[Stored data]

────────────────────

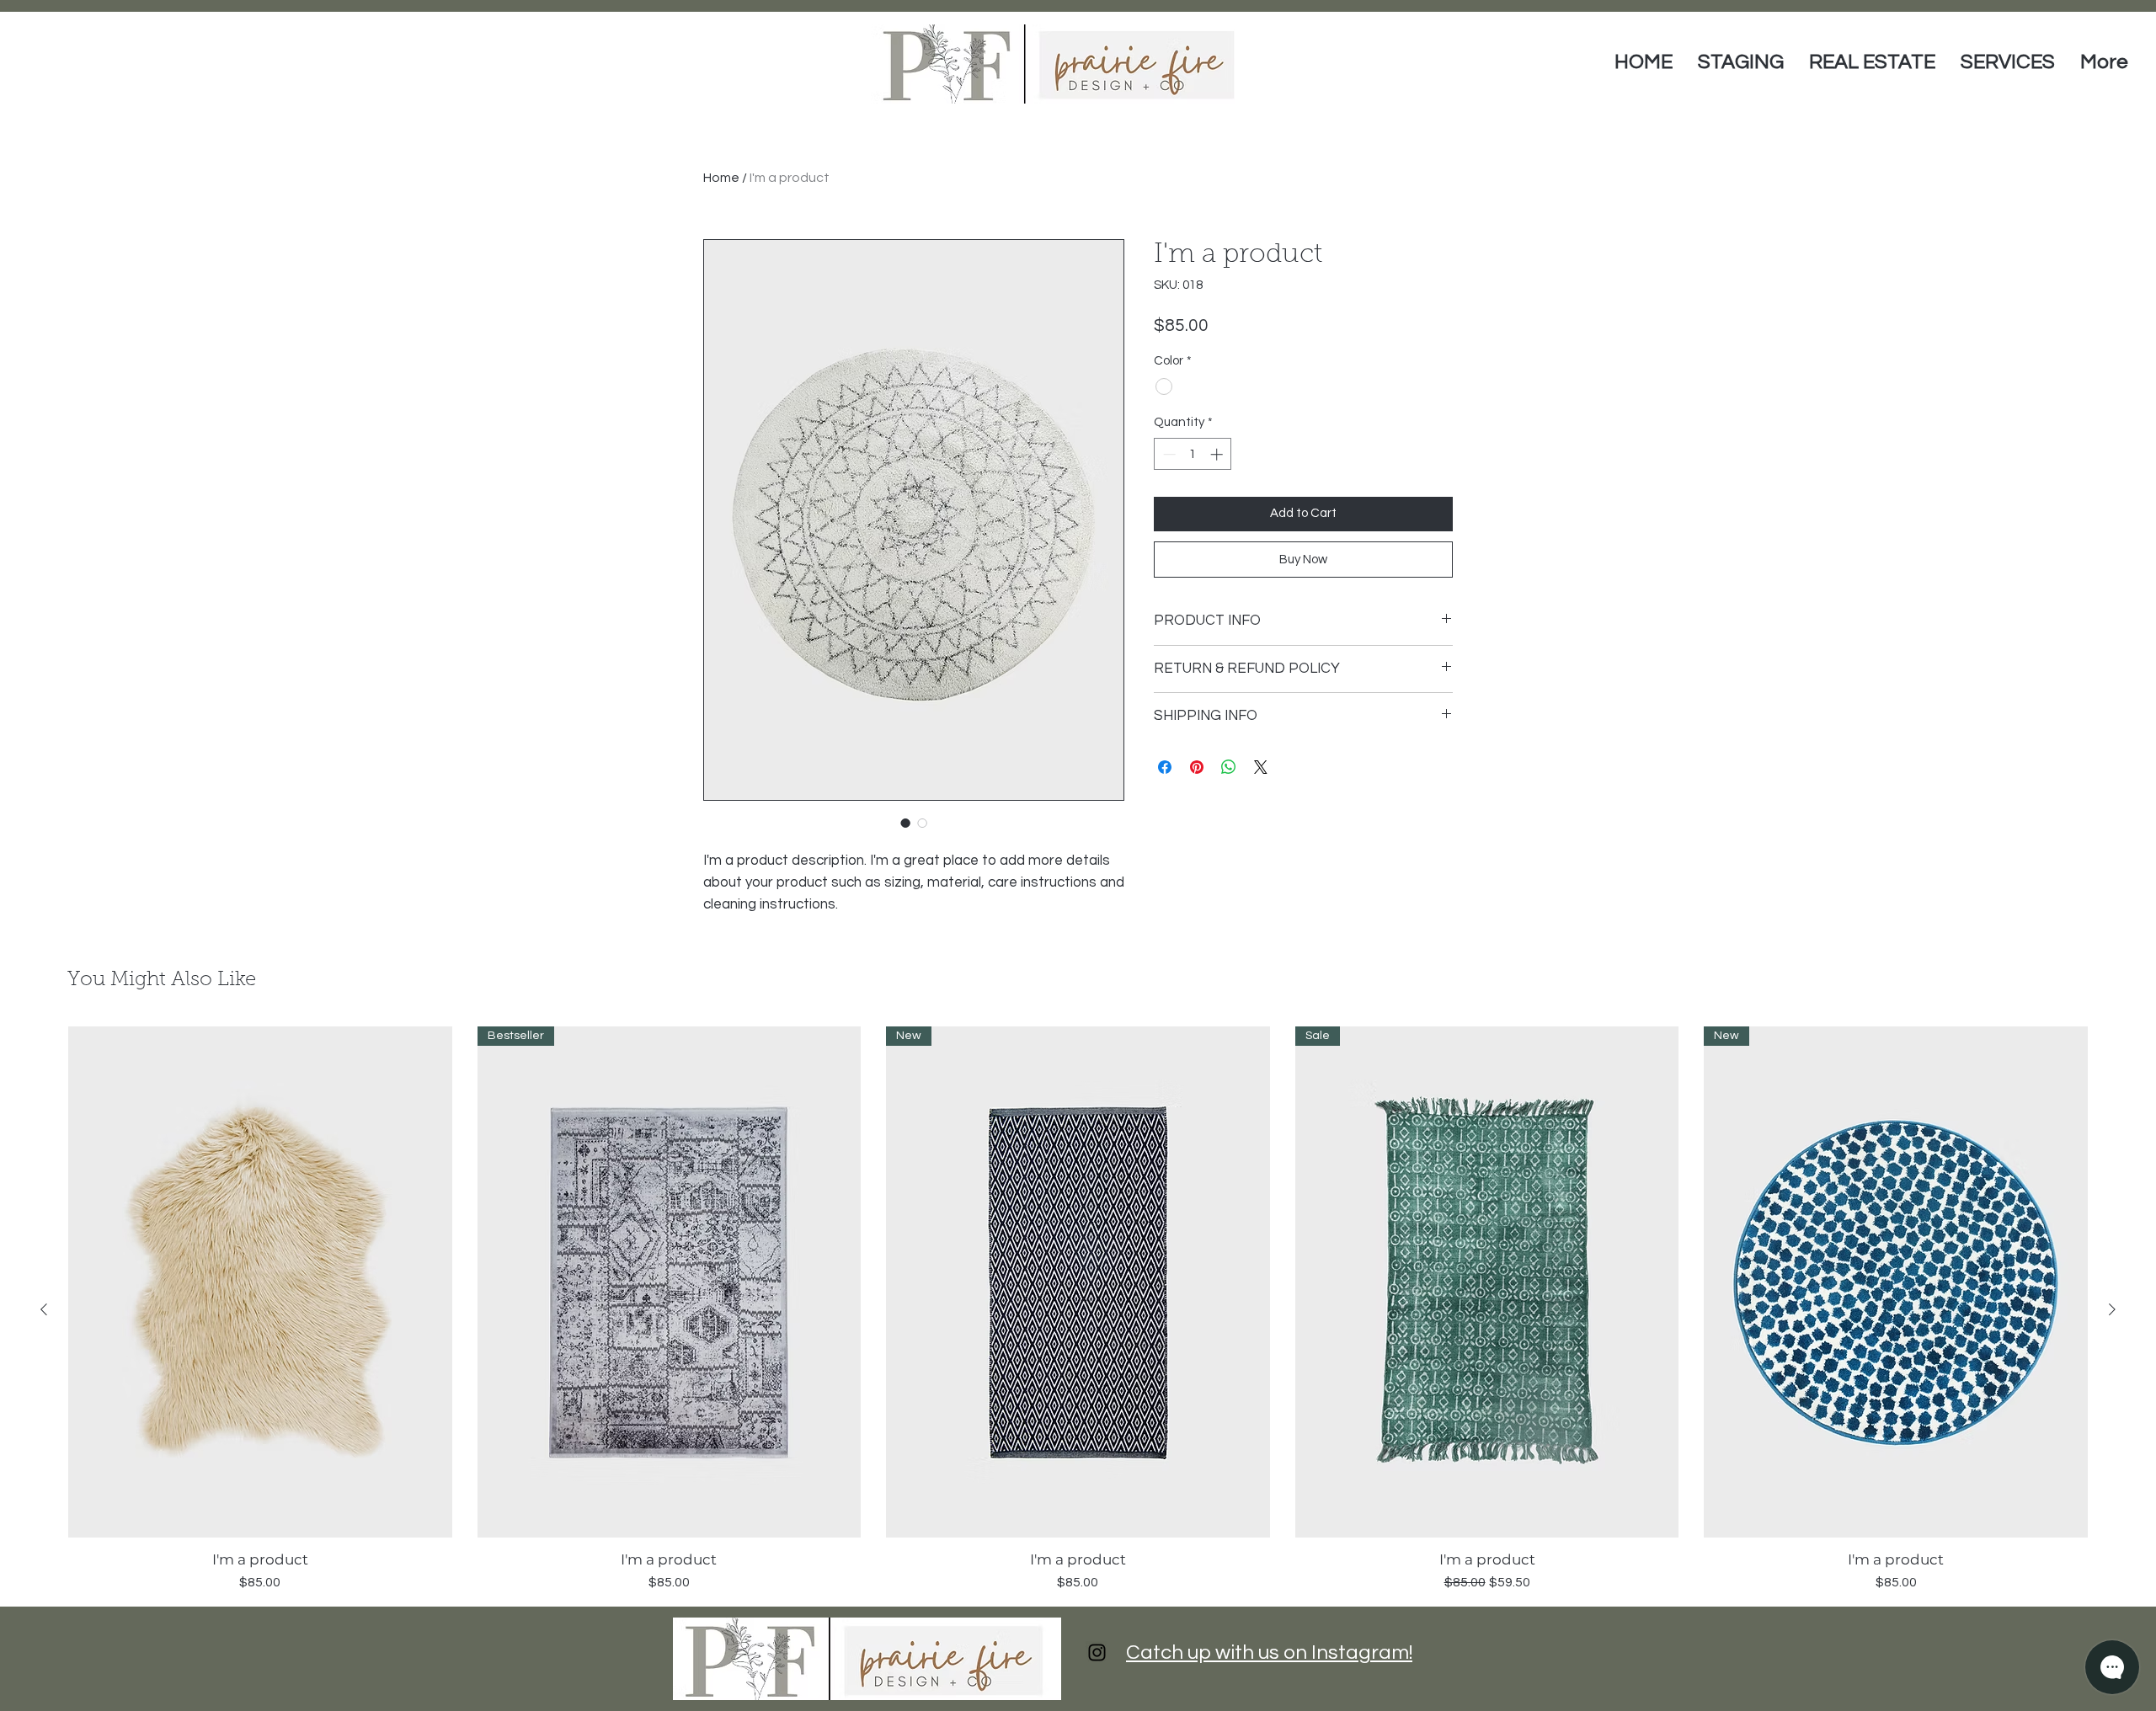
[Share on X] (1261, 767)
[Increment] (1218, 454)
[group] (1078, 1309)
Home (721, 177)
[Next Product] (2112, 1309)
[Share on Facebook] (1165, 767)
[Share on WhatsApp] (1229, 767)
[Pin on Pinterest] (1197, 767)
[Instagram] (1097, 1652)
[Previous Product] (44, 1309)
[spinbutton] (1193, 454)
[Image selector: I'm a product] (905, 822)
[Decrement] (1167, 454)
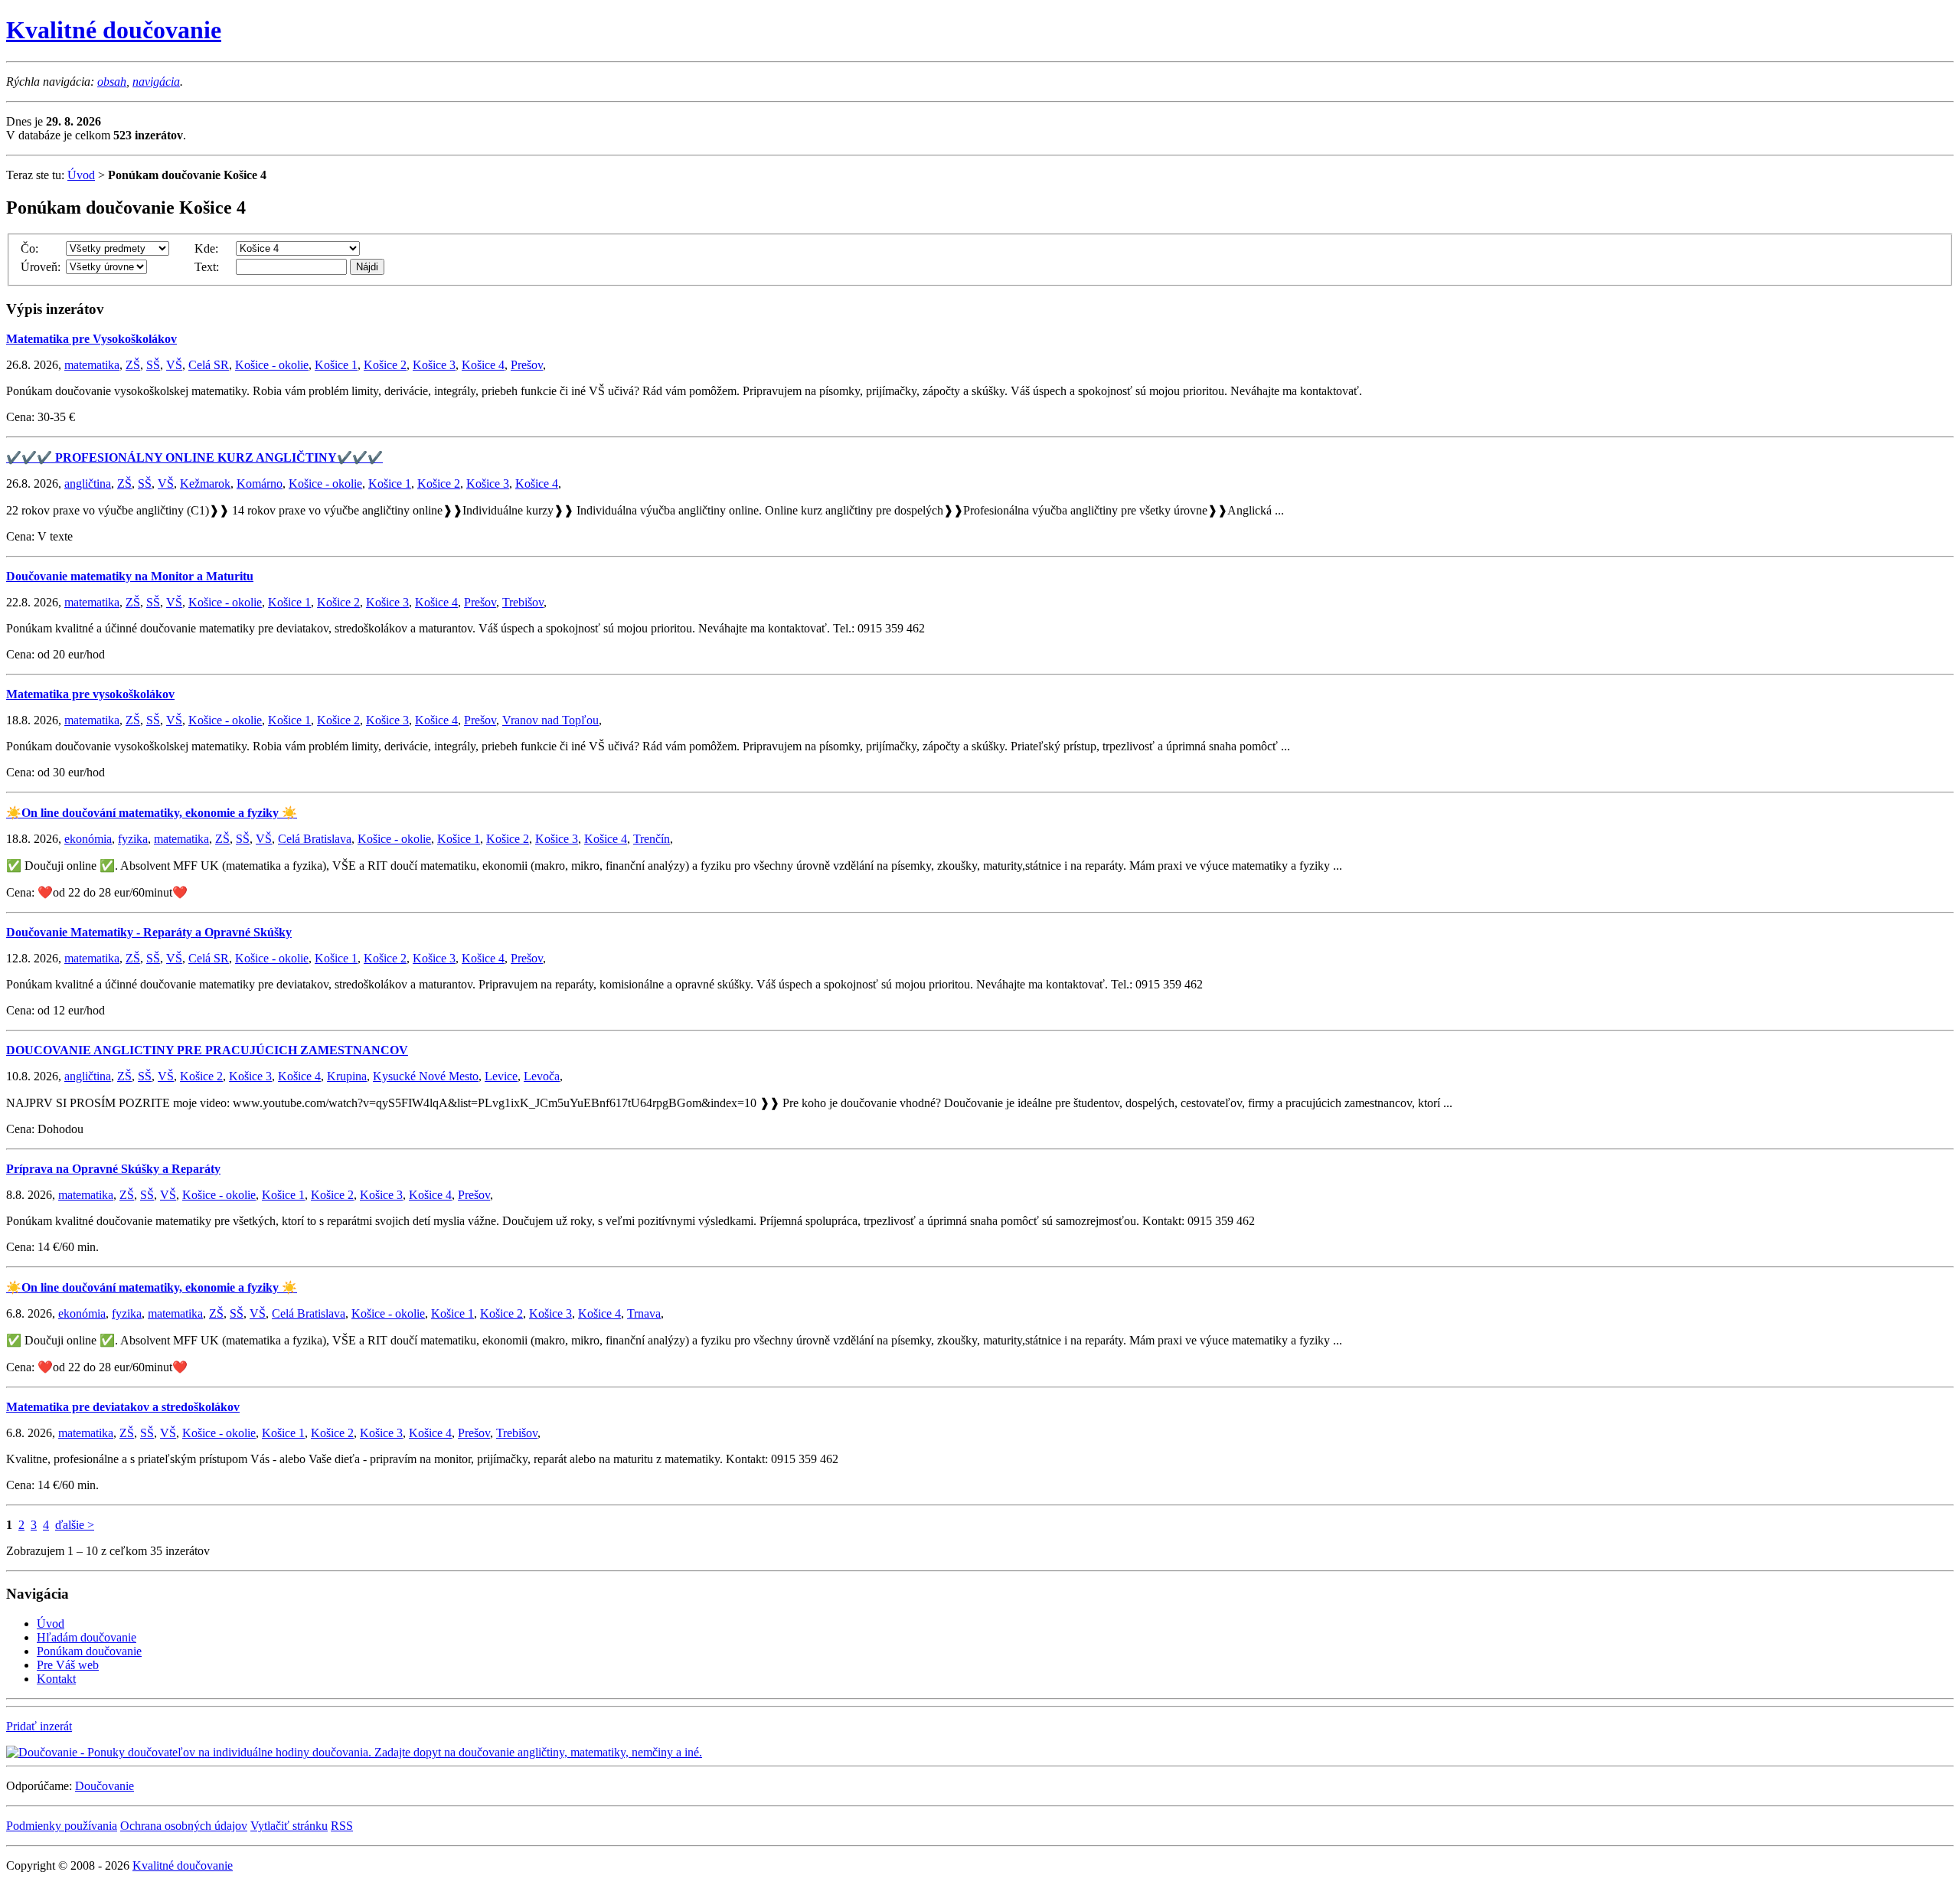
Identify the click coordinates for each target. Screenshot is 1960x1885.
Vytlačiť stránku (289, 1825)
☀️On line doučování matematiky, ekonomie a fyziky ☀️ (151, 812)
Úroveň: (40, 266)
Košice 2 (385, 364)
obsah (111, 81)
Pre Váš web (68, 1664)
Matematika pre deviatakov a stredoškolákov (123, 1406)
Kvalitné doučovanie (113, 30)
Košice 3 (434, 364)
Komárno (260, 483)
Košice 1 (336, 364)
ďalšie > (74, 1524)
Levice (501, 1076)
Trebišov (523, 602)
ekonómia (88, 838)
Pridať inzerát (39, 1726)
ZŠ (133, 364)
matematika (91, 364)
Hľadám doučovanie (86, 1637)
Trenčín (651, 838)
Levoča (542, 1076)
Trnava (644, 1313)
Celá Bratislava (314, 838)
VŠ (174, 364)
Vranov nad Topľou (550, 720)
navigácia (156, 81)
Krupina (347, 1076)
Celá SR (208, 364)
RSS (342, 1825)
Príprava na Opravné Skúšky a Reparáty (113, 1168)
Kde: (206, 248)
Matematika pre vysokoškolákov (90, 694)
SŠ (153, 364)
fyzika (133, 838)
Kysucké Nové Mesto (426, 1076)
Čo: (29, 248)
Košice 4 (483, 364)
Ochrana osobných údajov (183, 1825)
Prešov (527, 364)
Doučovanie (104, 1785)
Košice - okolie (272, 364)
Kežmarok (205, 483)
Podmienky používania (61, 1825)
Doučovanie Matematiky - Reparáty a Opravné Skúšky (149, 932)
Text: (206, 266)
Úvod (81, 174)
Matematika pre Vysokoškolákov (91, 338)
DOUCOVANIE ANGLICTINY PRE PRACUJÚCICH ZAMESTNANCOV (207, 1050)
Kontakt (56, 1678)
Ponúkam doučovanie (89, 1651)
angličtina (87, 483)
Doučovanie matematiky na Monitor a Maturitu (129, 576)
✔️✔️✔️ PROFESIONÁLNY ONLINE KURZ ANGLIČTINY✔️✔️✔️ (194, 457)
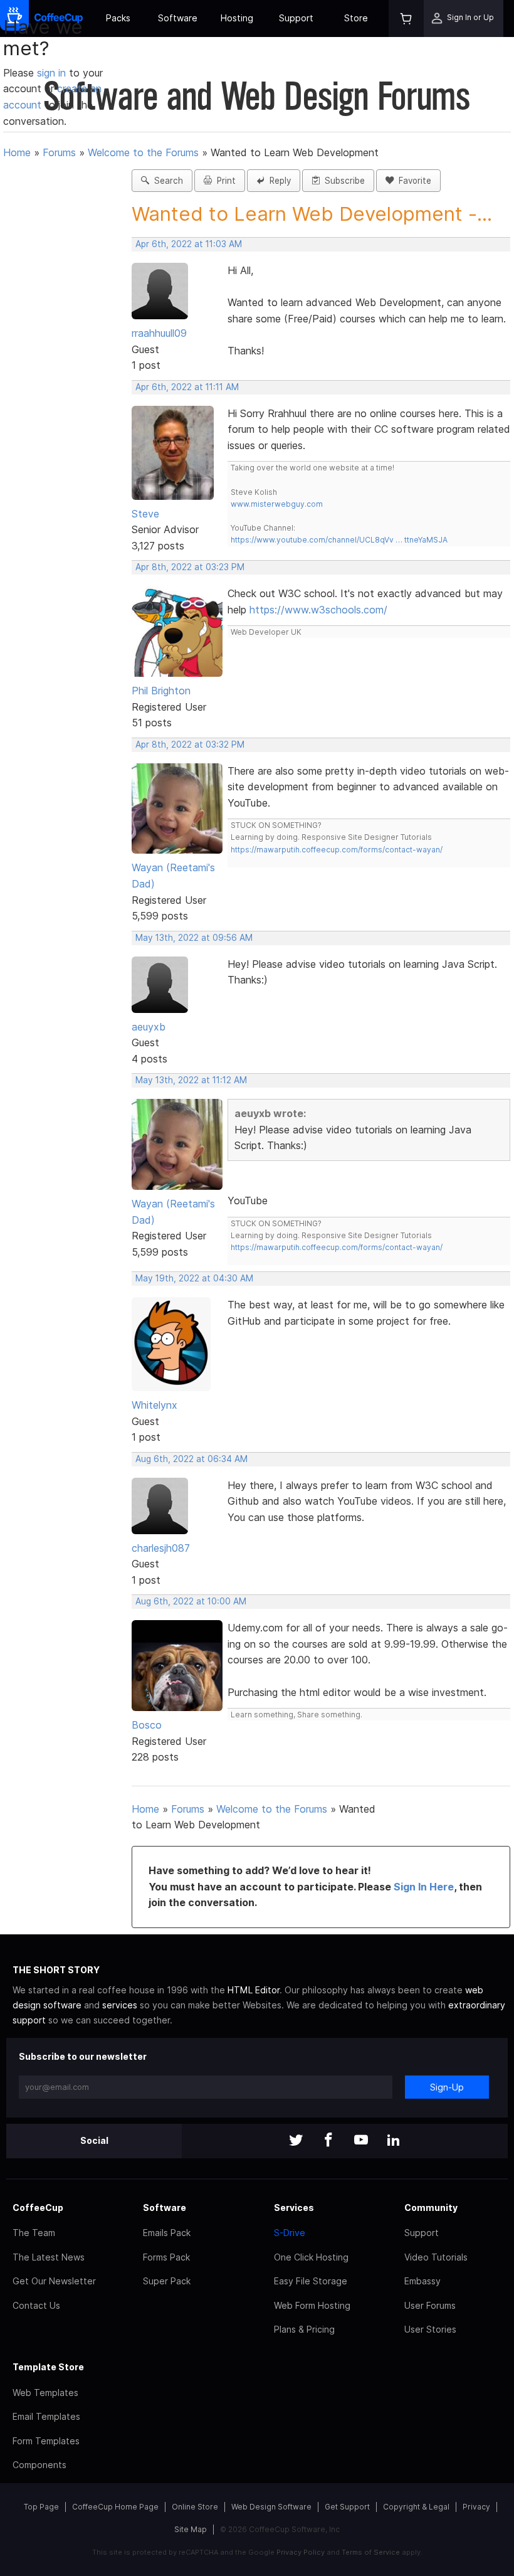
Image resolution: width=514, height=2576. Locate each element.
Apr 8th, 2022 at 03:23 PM (189, 567)
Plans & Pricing (304, 2329)
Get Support (347, 2506)
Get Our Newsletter (54, 2281)
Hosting (237, 18)
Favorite (412, 181)
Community (431, 2207)
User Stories (430, 2329)
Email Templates (46, 2416)
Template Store (48, 2366)
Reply (278, 181)
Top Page (41, 2506)
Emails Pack (167, 2232)
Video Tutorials (436, 2257)
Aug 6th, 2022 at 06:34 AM (191, 1459)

────────────────────

With the line holding "ekonómia (88, 838)" as the first and the line holding "RSS (342, 1825)" as the last, set down that range of the entries above exactly, and nothing else.

ekonómia (88, 838)
Pridať inzerát (39, 1726)
ZŠ (133, 364)
matematika (91, 364)
Hľadám doučovanie (86, 1637)
Trenčín (651, 838)
Levoča (542, 1076)
Trnava (644, 1313)
Celá Bratislava (314, 838)
VŠ (174, 364)
Vranov nad Topľou (550, 720)
navigácia (156, 81)
Krupina (347, 1076)
Celá SR (208, 364)
RSS (342, 1825)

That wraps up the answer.